Durchs Reden kommen d’Leit zam

Kulturhauptstadt Salzkammergut 2024 mit mehr als 300 Projekten

Übernachten mit Sinn & Sinnlichkeit ist die Idee hinter dem Projekt „Zimmer mit Aussicht“.
Übernachten mit Sinn & Sinnlichkeit ist die Idee hinter dem Projekt „Zimmer mit Aussicht“. © Salzkammergut202, LucyD

Es ist vollbracht. Das Programmbuch des Europäischen Kulturhauptstadtjahres 2024 (SKG 2024), das in 19 oberösterreichischen und vier steirischen Gemeinden stattfindet, wurde am Montag in Gmunden präsentiert. Somit ist alles fixiert, eventuell lose Enden haben sich gefunden, mehr als 300 Projekte finden 365 Tage lang im Namen der Kultur im Salzkammergut statt.

Im südlichen Oberösterreich weiß man es schon immer: Durchs Reden kommen d’Leit zam. Die seit Mitte 2021 für die künstlerische Leitung von SKG 2024 verantwortliche Elisabeth Schweeger wird nicht müde zu betonen, dass gute Ergebnisse durchs miteinander Reden entstehen. So hat man sich gefunden, Entscheidungen getroffen und viel geplant, um die Region als Teil Europas zu zeigen, Ideen- und Impulsgeber für die Zukunft und Anziehungspunkt für ein internationales Publikum zu sein.

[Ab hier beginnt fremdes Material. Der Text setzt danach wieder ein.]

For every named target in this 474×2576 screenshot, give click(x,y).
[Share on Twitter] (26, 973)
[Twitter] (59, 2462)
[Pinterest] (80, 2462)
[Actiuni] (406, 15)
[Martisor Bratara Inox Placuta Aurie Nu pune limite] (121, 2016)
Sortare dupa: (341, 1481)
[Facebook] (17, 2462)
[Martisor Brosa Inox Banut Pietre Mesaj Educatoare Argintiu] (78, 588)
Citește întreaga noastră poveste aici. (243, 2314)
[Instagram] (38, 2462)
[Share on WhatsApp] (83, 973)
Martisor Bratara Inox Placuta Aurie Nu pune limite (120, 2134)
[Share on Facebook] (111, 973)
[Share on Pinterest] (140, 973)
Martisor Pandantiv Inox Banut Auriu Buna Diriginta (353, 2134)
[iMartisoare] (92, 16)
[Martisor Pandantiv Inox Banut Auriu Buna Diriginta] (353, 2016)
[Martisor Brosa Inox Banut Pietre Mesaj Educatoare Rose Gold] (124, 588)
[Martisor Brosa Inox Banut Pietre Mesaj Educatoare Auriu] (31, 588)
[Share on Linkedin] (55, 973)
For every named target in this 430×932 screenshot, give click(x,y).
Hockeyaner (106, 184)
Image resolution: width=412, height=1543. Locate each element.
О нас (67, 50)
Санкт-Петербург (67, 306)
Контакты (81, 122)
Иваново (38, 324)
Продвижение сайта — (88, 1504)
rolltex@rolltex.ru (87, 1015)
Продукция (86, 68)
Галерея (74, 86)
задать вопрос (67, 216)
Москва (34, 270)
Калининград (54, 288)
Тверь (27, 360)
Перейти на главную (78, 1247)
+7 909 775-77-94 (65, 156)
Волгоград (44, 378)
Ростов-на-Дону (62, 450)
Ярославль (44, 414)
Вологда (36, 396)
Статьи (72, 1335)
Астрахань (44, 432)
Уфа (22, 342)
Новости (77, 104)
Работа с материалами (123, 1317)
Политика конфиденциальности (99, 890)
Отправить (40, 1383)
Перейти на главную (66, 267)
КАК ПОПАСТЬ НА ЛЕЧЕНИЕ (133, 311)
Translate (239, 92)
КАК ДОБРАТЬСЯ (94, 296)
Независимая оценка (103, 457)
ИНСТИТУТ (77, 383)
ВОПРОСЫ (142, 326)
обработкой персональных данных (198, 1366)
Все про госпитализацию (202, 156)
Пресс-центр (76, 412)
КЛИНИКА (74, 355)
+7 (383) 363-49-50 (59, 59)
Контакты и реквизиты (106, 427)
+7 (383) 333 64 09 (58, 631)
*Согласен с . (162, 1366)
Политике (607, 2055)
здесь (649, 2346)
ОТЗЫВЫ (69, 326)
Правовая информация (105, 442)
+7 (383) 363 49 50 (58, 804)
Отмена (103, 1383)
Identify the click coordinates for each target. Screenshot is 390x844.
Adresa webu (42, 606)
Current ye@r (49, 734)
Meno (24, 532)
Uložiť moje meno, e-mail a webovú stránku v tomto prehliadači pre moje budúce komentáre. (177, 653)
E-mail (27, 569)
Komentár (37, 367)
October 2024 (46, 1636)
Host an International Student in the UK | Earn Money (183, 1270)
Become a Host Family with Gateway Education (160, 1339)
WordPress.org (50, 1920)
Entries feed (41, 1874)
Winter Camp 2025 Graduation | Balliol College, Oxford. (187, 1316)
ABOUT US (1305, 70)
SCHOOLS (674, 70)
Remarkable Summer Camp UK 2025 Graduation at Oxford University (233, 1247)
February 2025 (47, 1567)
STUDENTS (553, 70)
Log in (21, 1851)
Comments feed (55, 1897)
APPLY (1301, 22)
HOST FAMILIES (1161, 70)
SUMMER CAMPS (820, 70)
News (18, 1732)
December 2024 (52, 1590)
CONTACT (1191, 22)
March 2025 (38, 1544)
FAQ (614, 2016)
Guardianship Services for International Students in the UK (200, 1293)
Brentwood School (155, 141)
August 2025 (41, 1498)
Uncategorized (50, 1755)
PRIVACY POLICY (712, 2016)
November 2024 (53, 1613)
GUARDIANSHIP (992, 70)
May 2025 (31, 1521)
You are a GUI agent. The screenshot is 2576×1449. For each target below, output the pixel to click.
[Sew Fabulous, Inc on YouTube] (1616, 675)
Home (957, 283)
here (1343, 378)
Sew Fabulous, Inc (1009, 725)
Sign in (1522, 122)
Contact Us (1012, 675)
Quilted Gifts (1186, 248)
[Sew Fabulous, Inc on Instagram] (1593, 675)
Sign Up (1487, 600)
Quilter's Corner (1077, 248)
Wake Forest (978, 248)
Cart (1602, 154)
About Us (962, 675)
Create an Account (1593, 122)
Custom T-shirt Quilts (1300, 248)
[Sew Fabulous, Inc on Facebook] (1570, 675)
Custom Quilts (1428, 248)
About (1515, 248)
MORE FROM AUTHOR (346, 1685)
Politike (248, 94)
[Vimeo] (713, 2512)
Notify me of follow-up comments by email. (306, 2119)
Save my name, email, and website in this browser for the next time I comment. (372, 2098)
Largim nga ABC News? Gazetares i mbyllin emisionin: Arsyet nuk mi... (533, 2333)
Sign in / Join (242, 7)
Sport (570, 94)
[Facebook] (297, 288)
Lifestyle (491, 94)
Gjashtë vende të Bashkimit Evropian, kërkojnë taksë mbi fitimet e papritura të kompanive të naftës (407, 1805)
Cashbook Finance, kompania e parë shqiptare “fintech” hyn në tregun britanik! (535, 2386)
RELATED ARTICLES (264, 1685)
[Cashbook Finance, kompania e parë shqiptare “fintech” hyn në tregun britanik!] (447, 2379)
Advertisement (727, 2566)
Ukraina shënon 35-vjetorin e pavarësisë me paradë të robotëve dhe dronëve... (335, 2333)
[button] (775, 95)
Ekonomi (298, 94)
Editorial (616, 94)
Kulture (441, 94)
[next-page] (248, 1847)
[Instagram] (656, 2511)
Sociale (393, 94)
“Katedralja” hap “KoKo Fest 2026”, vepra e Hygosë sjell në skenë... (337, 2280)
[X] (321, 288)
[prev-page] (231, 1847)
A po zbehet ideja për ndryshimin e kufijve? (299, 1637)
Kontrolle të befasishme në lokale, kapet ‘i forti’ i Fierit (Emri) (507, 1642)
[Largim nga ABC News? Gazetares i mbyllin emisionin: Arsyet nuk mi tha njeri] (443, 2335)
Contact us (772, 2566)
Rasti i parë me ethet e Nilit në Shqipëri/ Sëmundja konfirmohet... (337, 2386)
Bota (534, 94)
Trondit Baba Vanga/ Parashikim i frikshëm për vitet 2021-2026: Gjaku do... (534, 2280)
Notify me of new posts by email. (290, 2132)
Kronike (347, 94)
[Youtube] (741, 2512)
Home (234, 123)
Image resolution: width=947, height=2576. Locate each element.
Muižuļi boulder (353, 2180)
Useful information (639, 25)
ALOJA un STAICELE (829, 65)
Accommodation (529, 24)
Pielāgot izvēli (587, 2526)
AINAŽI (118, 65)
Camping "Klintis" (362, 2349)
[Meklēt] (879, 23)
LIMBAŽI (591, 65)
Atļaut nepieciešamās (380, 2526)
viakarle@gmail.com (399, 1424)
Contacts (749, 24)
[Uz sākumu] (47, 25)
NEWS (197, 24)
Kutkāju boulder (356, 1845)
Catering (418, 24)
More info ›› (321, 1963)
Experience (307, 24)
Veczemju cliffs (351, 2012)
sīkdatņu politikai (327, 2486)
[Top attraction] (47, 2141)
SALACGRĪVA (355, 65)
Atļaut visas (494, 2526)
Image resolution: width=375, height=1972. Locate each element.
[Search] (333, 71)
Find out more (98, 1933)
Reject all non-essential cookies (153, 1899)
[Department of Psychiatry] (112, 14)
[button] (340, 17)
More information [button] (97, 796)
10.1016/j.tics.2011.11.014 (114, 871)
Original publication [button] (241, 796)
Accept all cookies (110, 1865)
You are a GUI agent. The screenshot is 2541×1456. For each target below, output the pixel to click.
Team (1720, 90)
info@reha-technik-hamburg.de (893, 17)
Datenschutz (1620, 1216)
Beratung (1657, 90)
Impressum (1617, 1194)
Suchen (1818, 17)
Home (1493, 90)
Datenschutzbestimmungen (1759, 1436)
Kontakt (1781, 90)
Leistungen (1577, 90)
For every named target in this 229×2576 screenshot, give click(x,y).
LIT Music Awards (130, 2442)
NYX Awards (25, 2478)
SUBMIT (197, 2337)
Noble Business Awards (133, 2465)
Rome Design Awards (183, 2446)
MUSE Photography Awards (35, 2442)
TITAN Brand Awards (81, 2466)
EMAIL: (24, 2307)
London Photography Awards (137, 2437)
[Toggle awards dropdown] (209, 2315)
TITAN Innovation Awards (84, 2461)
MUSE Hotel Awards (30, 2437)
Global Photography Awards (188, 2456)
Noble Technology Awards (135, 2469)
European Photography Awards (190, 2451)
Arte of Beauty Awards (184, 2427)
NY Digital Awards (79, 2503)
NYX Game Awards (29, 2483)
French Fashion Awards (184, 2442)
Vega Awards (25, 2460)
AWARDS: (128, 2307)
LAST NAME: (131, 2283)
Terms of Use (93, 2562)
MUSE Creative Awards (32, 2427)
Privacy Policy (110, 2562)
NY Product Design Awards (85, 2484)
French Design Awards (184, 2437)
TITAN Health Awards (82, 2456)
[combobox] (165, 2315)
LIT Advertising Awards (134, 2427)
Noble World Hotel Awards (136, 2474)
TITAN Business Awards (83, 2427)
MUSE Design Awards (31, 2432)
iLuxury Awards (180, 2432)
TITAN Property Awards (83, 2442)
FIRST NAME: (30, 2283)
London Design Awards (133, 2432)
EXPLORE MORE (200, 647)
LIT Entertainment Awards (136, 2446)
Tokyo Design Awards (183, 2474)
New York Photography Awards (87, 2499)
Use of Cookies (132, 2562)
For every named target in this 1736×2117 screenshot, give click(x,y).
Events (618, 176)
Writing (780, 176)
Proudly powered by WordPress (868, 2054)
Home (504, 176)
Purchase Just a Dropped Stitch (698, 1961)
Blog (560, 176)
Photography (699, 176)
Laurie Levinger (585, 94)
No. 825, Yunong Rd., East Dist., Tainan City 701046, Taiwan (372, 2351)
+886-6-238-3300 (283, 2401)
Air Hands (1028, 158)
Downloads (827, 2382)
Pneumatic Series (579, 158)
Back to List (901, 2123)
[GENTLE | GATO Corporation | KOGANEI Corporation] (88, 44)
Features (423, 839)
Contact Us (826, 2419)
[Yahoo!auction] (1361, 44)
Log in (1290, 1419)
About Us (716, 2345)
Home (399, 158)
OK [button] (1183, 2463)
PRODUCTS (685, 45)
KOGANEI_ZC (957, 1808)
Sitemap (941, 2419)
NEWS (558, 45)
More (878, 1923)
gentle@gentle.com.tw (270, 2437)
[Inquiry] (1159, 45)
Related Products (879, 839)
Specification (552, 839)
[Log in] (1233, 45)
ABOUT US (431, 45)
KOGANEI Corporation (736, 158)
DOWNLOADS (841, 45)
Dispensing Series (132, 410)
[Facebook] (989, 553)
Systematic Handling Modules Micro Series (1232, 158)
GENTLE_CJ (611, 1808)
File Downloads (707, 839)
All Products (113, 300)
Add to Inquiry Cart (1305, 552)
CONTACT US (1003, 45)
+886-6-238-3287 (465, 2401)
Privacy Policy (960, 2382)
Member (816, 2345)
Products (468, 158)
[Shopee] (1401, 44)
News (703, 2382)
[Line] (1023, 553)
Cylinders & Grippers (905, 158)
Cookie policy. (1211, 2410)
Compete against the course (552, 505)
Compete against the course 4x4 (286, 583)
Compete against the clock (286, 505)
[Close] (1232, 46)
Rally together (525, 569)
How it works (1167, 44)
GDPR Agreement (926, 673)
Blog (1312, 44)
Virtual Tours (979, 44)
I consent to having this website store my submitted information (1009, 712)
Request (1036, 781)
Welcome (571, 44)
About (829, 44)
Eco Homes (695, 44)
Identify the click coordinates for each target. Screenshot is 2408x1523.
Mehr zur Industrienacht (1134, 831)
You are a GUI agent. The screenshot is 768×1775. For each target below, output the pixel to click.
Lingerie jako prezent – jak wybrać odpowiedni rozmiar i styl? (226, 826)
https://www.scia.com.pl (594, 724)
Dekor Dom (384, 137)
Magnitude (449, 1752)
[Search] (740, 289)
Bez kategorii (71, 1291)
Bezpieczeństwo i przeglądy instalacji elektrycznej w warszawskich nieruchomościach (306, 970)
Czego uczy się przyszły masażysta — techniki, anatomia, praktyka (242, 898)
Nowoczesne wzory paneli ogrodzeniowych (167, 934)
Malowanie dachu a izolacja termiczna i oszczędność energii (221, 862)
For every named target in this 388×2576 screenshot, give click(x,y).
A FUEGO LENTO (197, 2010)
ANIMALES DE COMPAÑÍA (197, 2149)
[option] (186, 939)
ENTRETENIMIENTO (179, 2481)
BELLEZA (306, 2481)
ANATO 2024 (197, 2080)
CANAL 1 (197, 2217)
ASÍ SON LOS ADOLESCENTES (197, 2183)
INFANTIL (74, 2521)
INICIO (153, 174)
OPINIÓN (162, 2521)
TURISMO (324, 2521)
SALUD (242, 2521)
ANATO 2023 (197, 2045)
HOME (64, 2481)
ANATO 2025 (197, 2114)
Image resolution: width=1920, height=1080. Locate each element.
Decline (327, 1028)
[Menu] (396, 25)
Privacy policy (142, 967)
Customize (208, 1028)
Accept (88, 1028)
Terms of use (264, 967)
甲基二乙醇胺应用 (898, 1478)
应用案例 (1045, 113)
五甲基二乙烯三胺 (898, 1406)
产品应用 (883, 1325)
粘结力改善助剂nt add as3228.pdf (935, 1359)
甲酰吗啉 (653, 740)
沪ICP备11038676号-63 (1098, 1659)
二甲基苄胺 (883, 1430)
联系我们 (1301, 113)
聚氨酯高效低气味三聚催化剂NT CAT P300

Es gelte, das Gemeinsame hochzuhalten, betont Kulturstaatssekretärin Andrea Mayer: „Wir können so ein Stück des europäischen Gedankens auf kultureller Ebene weitertragen.“Der steirische Landeshauptmann Christopher Drexler hebt die große Chance für die Kultur- und Regionalentwicklung hervor, und Oberösterreichs Landeshauptmann Thomas Stelzer bringt seine Hoffnung zum Ausdruck, dass durch die Kulturhauptstadt Salzkammergut 2024 „Bleibendes geschaffen“ werde – auch im Sinne von Kooperationen. „Oberösterreich ist wirtschaftlich so ein Erfolgsland, weil wir auch immer ein Kulturland waren und sind.“

Man kocht hier sein eigenes Süppchen

Am 1. Jänner kocht man — so wunderbar passend für die Gegend; an Selbstbewusstsein mangelte es der Bevölkerung hier nie, wie Stelzer schmunzelnd betont — sein eigenes Süppchen und lässt selbst aufspielen. Im Stadttheater Gmunden gibt das ORF Radio-Symphonieorchester unter Tobias Wögerer Tanzmusik des 20. Jahrhunderts. Die eigentliche Eröffnung findet, wie berichtet, am 20. und 21. Jänner statt und wird u.a. einem ursprünglichen Kommunikationsmittel des Alpenraumes gewidmet.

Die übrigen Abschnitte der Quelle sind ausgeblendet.